* **Stated exercise**
Rewrite only the lines below starting at the line containing "飞机票 (238, 356)" and ending at the line containing "飞机时刻表查询 (138, 344)", with both of those lines included. Increase every coordinate by 135.

* **Stored rows**
_ _ _ _ _ _ _

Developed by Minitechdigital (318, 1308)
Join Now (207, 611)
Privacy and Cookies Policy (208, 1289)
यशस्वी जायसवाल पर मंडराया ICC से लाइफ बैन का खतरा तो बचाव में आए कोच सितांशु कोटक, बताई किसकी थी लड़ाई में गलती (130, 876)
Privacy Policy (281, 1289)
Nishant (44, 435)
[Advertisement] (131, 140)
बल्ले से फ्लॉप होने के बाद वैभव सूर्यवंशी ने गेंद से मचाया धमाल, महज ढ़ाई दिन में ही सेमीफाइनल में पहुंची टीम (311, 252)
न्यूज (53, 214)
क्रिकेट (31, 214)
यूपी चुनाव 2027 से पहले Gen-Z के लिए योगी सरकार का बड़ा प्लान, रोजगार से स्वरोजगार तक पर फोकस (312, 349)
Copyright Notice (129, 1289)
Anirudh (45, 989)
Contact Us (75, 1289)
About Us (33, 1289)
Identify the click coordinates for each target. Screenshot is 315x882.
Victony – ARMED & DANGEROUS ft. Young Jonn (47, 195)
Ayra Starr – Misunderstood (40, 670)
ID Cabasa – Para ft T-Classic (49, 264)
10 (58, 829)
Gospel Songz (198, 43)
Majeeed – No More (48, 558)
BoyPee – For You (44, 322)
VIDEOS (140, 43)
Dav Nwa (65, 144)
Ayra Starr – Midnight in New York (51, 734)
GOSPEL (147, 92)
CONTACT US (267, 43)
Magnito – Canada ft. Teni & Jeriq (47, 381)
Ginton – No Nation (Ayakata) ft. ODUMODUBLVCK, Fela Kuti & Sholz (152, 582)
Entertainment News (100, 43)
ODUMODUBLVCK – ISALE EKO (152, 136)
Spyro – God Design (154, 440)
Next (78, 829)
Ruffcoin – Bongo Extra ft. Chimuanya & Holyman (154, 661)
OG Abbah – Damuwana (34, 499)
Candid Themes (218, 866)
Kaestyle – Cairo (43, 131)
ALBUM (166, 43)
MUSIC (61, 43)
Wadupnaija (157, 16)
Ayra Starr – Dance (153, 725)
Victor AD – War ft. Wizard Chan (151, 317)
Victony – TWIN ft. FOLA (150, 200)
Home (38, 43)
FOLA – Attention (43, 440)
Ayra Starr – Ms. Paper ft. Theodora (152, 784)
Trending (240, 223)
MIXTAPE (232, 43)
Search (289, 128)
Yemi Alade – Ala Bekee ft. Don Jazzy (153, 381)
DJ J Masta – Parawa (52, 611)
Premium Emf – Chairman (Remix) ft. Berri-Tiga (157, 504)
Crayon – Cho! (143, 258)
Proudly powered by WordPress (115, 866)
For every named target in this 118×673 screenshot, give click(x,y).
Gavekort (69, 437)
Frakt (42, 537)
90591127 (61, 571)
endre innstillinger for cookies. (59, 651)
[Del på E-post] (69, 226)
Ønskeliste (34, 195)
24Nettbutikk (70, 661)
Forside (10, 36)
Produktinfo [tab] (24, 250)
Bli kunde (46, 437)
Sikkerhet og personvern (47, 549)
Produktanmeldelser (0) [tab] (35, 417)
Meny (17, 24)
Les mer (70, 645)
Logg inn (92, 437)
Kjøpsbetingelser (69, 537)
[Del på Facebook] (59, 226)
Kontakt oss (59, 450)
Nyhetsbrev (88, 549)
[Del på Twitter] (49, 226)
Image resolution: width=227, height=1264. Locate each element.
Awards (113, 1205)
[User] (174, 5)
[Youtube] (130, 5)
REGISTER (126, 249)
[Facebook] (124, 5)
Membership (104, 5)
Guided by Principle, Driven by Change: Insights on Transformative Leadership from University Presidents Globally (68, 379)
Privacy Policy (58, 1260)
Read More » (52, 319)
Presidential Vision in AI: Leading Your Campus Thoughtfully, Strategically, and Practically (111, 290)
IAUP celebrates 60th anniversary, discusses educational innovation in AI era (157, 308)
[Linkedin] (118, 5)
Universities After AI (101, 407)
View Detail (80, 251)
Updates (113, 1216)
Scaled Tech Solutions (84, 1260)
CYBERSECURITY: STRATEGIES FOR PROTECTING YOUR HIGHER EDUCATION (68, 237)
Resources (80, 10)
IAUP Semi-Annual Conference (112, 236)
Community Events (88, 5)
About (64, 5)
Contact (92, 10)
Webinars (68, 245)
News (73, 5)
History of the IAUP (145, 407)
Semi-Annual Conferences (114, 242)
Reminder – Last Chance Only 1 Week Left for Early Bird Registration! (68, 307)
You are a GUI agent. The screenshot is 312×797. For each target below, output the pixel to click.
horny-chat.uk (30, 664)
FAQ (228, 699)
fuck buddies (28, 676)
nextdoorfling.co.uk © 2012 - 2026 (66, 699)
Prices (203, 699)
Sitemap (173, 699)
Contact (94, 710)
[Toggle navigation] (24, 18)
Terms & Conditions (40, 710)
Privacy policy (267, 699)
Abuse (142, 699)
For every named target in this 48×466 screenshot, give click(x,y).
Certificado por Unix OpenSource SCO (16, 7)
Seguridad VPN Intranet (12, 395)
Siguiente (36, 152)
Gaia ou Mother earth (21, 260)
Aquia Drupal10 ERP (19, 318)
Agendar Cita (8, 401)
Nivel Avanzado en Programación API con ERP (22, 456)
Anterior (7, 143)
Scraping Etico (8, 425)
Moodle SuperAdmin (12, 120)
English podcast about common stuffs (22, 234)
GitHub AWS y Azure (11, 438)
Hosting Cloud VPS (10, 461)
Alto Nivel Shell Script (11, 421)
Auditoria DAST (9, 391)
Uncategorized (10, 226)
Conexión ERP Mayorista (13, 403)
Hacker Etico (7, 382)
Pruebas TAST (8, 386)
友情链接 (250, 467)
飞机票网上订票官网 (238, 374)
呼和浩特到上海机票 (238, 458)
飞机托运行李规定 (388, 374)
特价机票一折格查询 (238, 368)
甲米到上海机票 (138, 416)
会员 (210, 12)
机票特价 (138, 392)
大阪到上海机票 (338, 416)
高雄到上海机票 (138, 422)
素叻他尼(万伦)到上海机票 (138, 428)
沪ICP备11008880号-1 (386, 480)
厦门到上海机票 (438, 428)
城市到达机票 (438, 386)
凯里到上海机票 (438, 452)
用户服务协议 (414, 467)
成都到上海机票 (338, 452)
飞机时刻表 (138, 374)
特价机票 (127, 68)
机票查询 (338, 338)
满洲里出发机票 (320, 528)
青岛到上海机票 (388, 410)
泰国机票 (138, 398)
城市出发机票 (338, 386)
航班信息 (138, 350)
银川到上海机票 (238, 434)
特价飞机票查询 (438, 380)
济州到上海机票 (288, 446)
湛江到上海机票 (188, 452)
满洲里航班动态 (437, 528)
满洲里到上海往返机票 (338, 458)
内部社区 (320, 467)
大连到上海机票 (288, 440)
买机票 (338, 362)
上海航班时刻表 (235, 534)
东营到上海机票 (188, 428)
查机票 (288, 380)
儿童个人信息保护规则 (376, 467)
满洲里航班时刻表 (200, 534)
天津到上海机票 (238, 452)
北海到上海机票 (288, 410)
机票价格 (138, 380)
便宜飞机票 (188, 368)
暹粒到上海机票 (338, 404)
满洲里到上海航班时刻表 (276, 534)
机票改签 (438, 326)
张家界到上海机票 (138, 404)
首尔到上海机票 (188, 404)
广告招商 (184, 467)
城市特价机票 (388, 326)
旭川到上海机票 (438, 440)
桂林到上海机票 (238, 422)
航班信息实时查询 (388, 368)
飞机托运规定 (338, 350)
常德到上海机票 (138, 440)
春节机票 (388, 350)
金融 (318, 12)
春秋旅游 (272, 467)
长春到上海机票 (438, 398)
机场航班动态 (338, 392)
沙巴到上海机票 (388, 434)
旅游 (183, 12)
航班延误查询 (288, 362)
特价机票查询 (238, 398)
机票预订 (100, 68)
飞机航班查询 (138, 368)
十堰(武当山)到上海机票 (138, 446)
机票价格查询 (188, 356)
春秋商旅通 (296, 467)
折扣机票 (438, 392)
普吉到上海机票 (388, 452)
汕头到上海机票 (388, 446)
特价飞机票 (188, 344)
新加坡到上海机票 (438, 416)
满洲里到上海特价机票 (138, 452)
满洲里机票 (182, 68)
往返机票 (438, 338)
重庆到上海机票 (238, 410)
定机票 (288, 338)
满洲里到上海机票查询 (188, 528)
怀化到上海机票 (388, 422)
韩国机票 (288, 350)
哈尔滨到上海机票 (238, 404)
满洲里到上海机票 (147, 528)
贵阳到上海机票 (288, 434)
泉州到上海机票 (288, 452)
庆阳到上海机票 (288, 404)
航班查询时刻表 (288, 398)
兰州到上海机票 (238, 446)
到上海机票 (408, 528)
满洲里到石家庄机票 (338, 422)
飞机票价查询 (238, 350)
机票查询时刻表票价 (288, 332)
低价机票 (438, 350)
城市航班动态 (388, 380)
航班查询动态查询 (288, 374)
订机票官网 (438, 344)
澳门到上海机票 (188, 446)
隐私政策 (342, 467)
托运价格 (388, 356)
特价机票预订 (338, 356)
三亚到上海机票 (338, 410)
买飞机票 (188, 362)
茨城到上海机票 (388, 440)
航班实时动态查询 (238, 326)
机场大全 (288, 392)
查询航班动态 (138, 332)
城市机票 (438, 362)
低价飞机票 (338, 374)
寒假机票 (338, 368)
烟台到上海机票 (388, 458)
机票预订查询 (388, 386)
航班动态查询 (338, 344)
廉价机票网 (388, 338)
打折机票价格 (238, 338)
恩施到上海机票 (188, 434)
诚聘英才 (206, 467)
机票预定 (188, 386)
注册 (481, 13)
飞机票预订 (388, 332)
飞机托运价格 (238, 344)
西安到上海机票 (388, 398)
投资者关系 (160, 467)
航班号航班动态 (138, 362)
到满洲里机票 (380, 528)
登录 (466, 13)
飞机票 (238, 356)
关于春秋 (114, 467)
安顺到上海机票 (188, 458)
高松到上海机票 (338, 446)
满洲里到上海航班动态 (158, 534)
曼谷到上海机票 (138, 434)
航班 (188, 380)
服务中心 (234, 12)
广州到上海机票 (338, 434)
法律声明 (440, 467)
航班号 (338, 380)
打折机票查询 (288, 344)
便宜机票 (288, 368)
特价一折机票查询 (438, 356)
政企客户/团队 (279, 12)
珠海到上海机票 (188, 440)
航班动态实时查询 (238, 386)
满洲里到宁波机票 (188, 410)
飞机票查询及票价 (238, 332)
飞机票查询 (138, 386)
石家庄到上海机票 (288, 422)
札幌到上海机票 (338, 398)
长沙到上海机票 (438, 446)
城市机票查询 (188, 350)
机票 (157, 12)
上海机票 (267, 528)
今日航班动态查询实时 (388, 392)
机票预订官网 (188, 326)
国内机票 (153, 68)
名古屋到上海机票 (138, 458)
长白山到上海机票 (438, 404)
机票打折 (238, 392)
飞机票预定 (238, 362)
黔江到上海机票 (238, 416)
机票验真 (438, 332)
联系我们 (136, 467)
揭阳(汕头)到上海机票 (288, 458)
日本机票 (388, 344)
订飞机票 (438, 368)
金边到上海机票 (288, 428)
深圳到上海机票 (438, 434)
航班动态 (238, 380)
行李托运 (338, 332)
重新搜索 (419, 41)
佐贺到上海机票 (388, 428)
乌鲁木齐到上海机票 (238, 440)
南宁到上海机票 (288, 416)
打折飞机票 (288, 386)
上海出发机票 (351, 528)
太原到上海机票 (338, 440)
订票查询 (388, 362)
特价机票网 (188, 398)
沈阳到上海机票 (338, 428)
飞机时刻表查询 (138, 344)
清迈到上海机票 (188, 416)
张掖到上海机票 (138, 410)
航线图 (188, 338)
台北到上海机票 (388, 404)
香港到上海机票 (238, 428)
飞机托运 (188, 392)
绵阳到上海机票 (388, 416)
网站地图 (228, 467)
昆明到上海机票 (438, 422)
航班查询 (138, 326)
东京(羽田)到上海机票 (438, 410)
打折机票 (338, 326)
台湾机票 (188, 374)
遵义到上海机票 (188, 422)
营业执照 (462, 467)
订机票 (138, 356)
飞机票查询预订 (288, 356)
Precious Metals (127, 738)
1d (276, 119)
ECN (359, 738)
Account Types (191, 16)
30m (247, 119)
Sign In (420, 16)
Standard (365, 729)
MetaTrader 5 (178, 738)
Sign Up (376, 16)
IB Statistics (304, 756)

_ _ _ _ _ _ _

* **Problem solution**
飞机票 (373, 491)
关于春秋 (249, 602)
安顺到上海机票 (323, 593)
高松到上海机票 (473, 581)
满洲里到上海航班动态 (293, 669)
曼谷到上海机票 (273, 569)
航班 (323, 515)
服务中心 (369, 147)
广州到上海机票 (473, 569)
法律声明 (575, 602)
航班号 (473, 515)
打折机票查询 (423, 479)
便宜机票 (423, 503)
特价一折机票查询 (573, 491)
政企客户/团队 (414, 147)
珠海到上海机票 (323, 575)
航班动态实时查询 (373, 521)
满洲里到宁波机票 (323, 545)
飞机票查询及票价 (373, 467)
飞机票查询 (273, 521)
石家庄到上海机票 (423, 557)
札幌到上海机票 (473, 533)
长沙到上海机票 (573, 581)
城市机票查询 (323, 485)
机票 (292, 147)
上海机票 (402, 663)
今日航班动态查询实时 (523, 527)
机票预订官网 (323, 461)
国内机票 (288, 203)
名古屋到上海机票 (273, 593)
长白山到上海机票 (573, 539)
机票打折 (373, 527)
飞机票预定 (373, 497)
黔江到上海机票 (373, 551)
机票验真 (573, 467)
联系我们 (271, 602)
揭阳(汕头)到上海机票 (423, 593)
日本机票 (523, 479)
订飞机票 (573, 503)
金边到上海机票 (423, 563)
深圳到上海机票 (573, 569)
航班动态 (373, 515)
行李托运 (473, 467)
重新搜索 (554, 176)
佐贺到上海机票 (523, 563)
乌鲁木齐到上海机票 (373, 575)
南宁到上海机票 (423, 551)
打折飞机票 (423, 521)
上海出发机票 (486, 663)
太原到上海机票 (473, 575)
订票查询 (523, 497)
特价机票网 (323, 533)
沈阳到上海机票 (473, 563)
飞机时刻表查询 (273, 479)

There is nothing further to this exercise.